La misericordia de Dios es infinita. Infinita quiere decir que no tiene límites, porque la presencia de Cristo en su Iglesia desde aquella pequeña familia de los doce, ha sido ahora para continuamente perdonar.

     El perdón es algo exquisito, la delicada manera de amar con que Cristo vino a buscar “no a los sanos, sino a los enfermos”. Él es el gran médico de las almas. Y con enfermos y pecadores fundó su Reino, la Iglesia, y la Iglesia está llena de pecadores.

     Según narra San Lucas, una mujer confundida en su juventud, deslumbrada por efímeros, fugaces y falsos amores, tal vez engañada en un principio por promesas no cumplidas e impulsada por la vanidad, rodó por el fango, pero un día vio la luz y encontró el verdadero amor.

     Y así una “mujer de mala vida” ha tomado la fuerte resolución de dar a su vida de vicio un giro de ciento ochenta grados; eso tiene nombre, se le llama conversión. Adiós al pecado, a la vida frívola, superficial. Un final a un pasado tormentoso en el fango. Y su conversión dejando de ser “mujer pública” ha de ser en público.

“Un fariseo invitó a Jesús a comer con él”

     El escenario para hacer pública su conversión es en pleno banquete, ante muchos hombres. Éstos la mirarán con extrañeza unos, con ira otros y muchos más hasta con ojos cargados de lascivia, de lujuria. Ella desafía todas las miradas. Va decidida y cierra los ojos y los ojos al bullicioso y extraño ambiente de los comensajes. Su pensamiento y su afecto ya están llenos de pureza, la carne ha dejado el espacio al espíritu, y con ojos limpios se va en una sola dirección y se deja caer a los pies del Maestro.

“Comenzó a llorar y sus lágrimas bañaban sus pies”

     Desde el siglo primero hasta ahora, ríos de lágrimas han corrido de los ojos de incontables hombres y mujeres arrepentidos, en llanto benéfico como el agua que cae para fecundar los campos.

     Pedro lloró y lloró su triple pecado, y encontró perdón absoluto.
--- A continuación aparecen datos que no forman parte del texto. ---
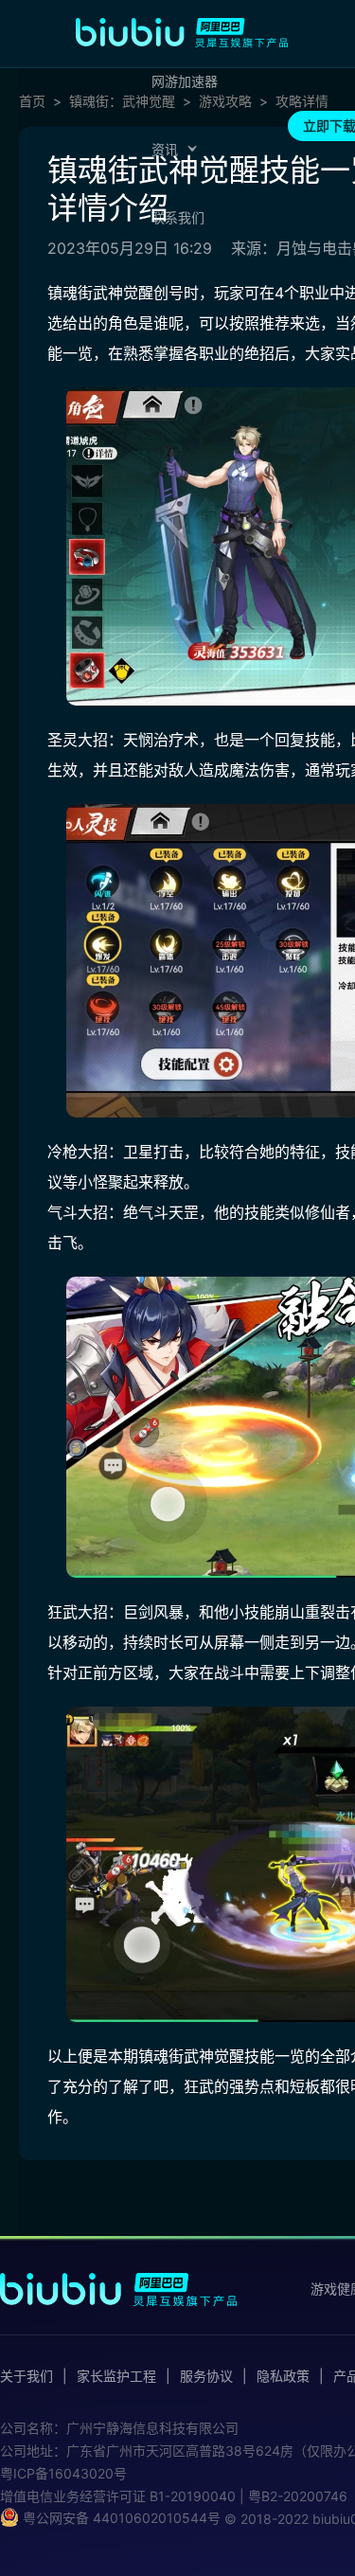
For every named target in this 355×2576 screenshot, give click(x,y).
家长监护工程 (116, 2376)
Muchos han sentido como David, que “un corazón contrito y humillado Tú nunca lo desprecias”.

     Si el pecado aparece, por desgracia, por todas partes, la conversión no aparece: es interna, y se muestra porque es en el interior del alma del pueblo creyente, porque busca el camino del retorno del amor a las vanidades del mundo, al amor salvador de Dios.

¿Se ha perdido o cambiado el sentido del pecado?

     Para merecer la gracia del perdón, para disfrutar la alegría de volver a estar limpio, primero se necesita tener conciencia de estar manchado, mirar no a los demás, sino hacia adentro y encontrar las propias maldades, las infidelidades, las injusticias.

     El pecado siempre es un mal social, como el automovilista que deliberadamente se mete contra la flecha entre otros muchos y les pega a unos y otros. Ofende a Dios y daña a los prójimos.

     El hombre es libre y piensa porque tiene conciencia. En lo más profundo de su conciencia el hombre descubre una ley que él no se da a sí mismo, sino a la que debe obedecer y cuya voz resuena, cuando es necesario, en los oídos de su corazón, llamando siempre a amar y hacer el bien y evitar el mal. “El hombre tiene una ley inscrita por Dios en su corazón. La conciencia es el núcleo más secreto y el sagrario del hombre, en el que está solo con Dios, cuya voz resuena en lo más íntimo de ella”. Gaudium et Spes 16.

     Porque aquella mujer sintió la gravedad de sus muchos pecados, y porque quiso el retorno a la gracia, buscó el camino del amor, buscó y encontró a Cristo y halló la alegría para caminar en adelante por sendas de vida y de gracia.